I was fortunate to see the press release from the Town of Apple Valley relative to the LAFCO approval to annex 1,365 acres in the north Apple Valley area. The property is described as prime freeway frontage,
which prime frontage
has not seen development in the 28 years that I have been in the Victor Valley. Revenues will outpace the cost of services to the area,
but no services yet exist. Common sense causes one to ask, how much
was spent by the town in its two-time annexation approval process (recall it failed in 2009) and how many years of property tax revenue (at .0475 cents of every dollar of property value) will be required before the town sees a return on its investment?

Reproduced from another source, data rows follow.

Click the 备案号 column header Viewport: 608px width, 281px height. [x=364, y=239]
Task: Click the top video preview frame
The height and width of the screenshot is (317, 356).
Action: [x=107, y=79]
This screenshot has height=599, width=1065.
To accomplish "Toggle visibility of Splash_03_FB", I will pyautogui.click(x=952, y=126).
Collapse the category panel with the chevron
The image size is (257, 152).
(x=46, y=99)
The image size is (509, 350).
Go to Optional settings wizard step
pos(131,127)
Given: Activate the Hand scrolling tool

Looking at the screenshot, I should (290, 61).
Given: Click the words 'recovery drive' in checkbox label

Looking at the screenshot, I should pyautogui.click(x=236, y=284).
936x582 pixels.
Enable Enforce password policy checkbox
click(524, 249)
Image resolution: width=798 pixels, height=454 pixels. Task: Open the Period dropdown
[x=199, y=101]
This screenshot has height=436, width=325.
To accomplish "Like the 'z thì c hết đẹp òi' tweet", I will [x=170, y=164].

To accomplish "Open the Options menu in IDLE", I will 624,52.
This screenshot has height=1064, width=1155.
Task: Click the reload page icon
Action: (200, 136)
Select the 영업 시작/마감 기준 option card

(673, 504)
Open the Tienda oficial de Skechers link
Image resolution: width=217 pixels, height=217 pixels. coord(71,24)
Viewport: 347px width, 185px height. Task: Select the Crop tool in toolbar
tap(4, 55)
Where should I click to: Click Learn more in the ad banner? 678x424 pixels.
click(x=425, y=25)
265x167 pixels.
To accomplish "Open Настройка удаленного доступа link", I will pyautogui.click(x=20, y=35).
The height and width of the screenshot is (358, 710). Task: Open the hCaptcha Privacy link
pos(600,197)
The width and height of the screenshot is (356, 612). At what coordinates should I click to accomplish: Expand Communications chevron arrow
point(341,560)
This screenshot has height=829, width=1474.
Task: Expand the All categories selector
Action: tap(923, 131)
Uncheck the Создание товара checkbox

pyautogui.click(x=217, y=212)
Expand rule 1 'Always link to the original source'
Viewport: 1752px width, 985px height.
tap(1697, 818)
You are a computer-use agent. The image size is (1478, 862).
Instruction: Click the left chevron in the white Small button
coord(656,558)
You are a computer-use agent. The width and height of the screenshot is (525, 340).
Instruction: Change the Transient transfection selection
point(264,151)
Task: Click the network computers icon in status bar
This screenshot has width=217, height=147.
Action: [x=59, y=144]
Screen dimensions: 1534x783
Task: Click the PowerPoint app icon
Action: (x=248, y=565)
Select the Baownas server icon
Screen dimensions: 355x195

The irony of the situation is that it took a failed application plus 10 years to gain approval, yet approval was only gained because the properties of the residents in the area were carved out
so they could not vote. Do those residents know something we don’t?
The town states big promises of more revenues for the entire community WHEN development occurs, whenever that may be (which obviously takes longer than 28 years). This is just another great idea
or better stated empty promise
by the cash-strapped town to raise money to backfill its general fund. It’s a promise without a performance date at an unknown cost, just like the Hilltop house boondoggle, the golf course losses, the need to issue bonds to borrow money for operations, the improper raising of sewer rates, and the millions of dollars wasted on attempting to takeover a water company. The town can never deliver on the promise to lower water rates, don’t be fooled!
As usual, we taxpayers fund these empty promises. Elected officials move on, town managers retire with cushy pensions, we the residents just wait, and wait, and wait, for promises that don’t come true.